Records shown:

== Segment start ==

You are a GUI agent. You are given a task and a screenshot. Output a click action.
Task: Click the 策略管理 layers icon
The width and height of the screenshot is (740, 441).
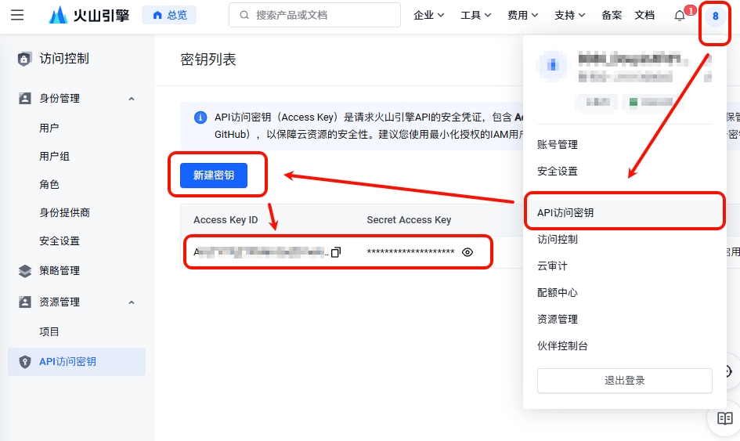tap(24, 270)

== Segment end ==
== Segment start ==

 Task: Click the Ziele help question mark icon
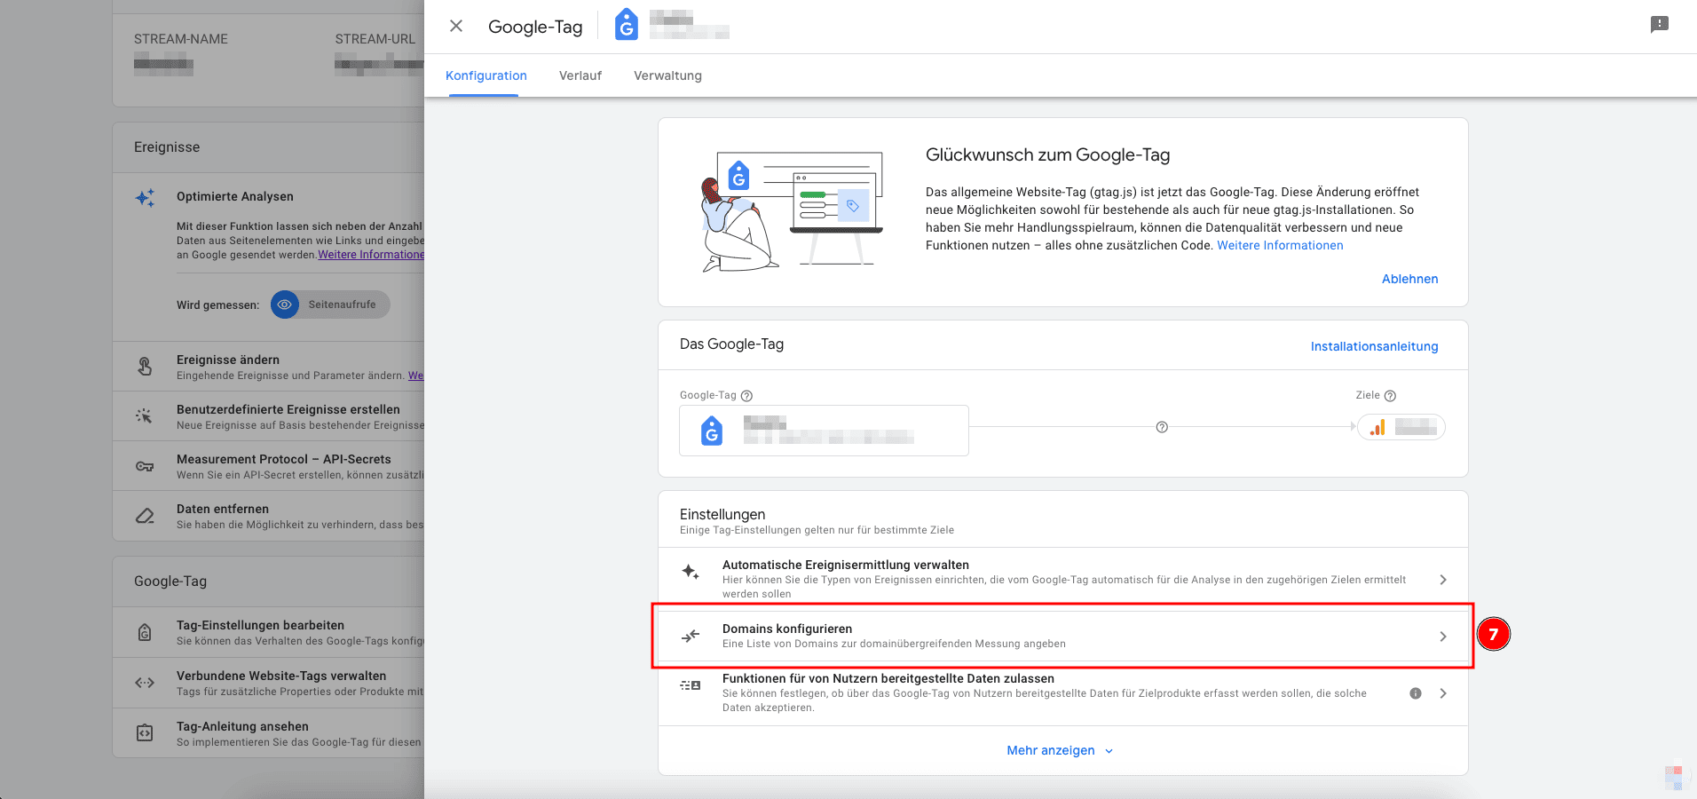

== Segment end ==
== Segment start ==

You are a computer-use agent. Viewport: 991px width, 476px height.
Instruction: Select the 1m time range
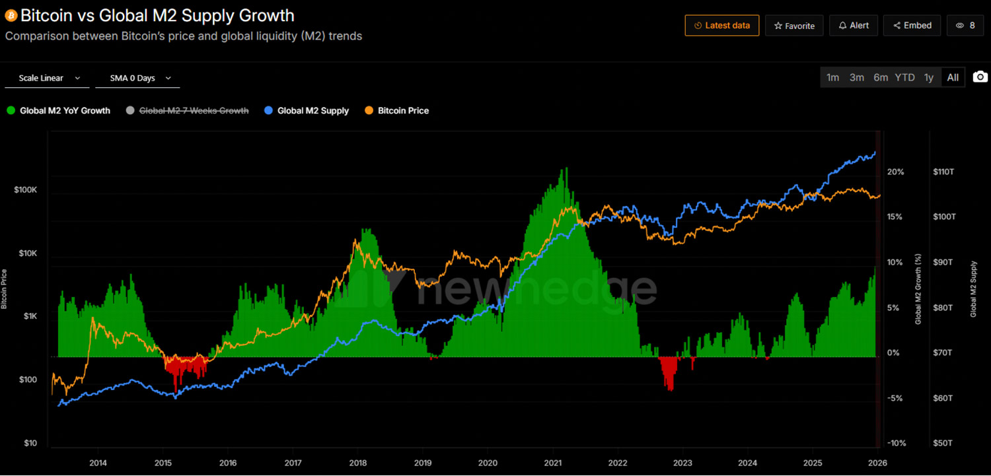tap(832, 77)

== Segment end ==

What is needed: Every line holding the word "agent" should be copied out of the material.

Answer to the problem:
You are a GUI agent. You are given a task and a screenshot. Output a click action.
You are a computer-use agent. Viewport: 991px width, 476px height.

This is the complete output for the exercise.